Design a concurrent web crawler
Company: Anthropic
Role: Software Engineer
Category: System Design
Difficulty: hard
Interview Round: Technical Screen
Design and implement a web crawler. First, build a single‑threaded version that, given a set of seed URLs, fetches pages, extracts links, deduplicates visits, respects robots.txt, and stops at a configurable depth and/or domain scope.

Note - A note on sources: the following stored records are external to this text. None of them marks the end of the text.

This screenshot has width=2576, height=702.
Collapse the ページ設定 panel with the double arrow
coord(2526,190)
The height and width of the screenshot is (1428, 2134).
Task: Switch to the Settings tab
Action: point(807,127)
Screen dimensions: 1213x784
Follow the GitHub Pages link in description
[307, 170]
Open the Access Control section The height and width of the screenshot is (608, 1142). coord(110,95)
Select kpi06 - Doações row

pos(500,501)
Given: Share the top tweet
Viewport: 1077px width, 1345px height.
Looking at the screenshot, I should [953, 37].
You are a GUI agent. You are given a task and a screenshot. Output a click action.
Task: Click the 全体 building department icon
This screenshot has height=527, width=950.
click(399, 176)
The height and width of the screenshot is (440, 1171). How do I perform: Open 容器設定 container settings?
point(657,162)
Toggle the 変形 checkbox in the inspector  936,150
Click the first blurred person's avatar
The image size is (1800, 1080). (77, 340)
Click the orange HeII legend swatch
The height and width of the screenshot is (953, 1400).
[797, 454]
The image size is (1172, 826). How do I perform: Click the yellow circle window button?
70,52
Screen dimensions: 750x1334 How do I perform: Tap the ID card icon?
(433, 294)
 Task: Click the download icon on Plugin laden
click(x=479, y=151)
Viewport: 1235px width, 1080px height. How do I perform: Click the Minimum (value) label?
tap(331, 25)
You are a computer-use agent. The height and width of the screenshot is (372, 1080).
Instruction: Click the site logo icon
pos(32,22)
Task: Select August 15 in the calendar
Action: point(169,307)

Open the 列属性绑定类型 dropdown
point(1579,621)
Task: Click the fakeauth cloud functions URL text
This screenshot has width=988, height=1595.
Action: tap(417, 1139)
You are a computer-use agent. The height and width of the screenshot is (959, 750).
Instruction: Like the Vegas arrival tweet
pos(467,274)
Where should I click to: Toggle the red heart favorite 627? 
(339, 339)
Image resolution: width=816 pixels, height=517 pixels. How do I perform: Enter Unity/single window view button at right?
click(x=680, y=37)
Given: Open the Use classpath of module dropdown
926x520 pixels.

Next, extend it to a concurrent version and compare three approaches:
(a) manual multithreading using queues and locks,
(b) a fixed‑size thread pool, and
(c) an asyncio/event‑loop model. For each approach, explain and implement how you: maintain a URL frontier, enforce per‑host politeness and rate limits, avoid duplicate fetches, handle failures/retries and backoff, manage back‑pressure, and perform graceful shutdown. Discuss data structures (e.g., visited sets, frontier queues, per‑host buckets), synchronization primitives, and mechanisms to prevent deadlocks/starvation. Analyze time/space complexity and evaluate correctness, liveness, and performance trade‑offs across the three concurrency models.
Quick Answer: This question evaluates a candidate's skills in concurrent system design, including concurrency primitives, synchronization, URL frontier management, per-host politeness and rate-limiting, fault tolerance, and trade-off analysis for a web crawler.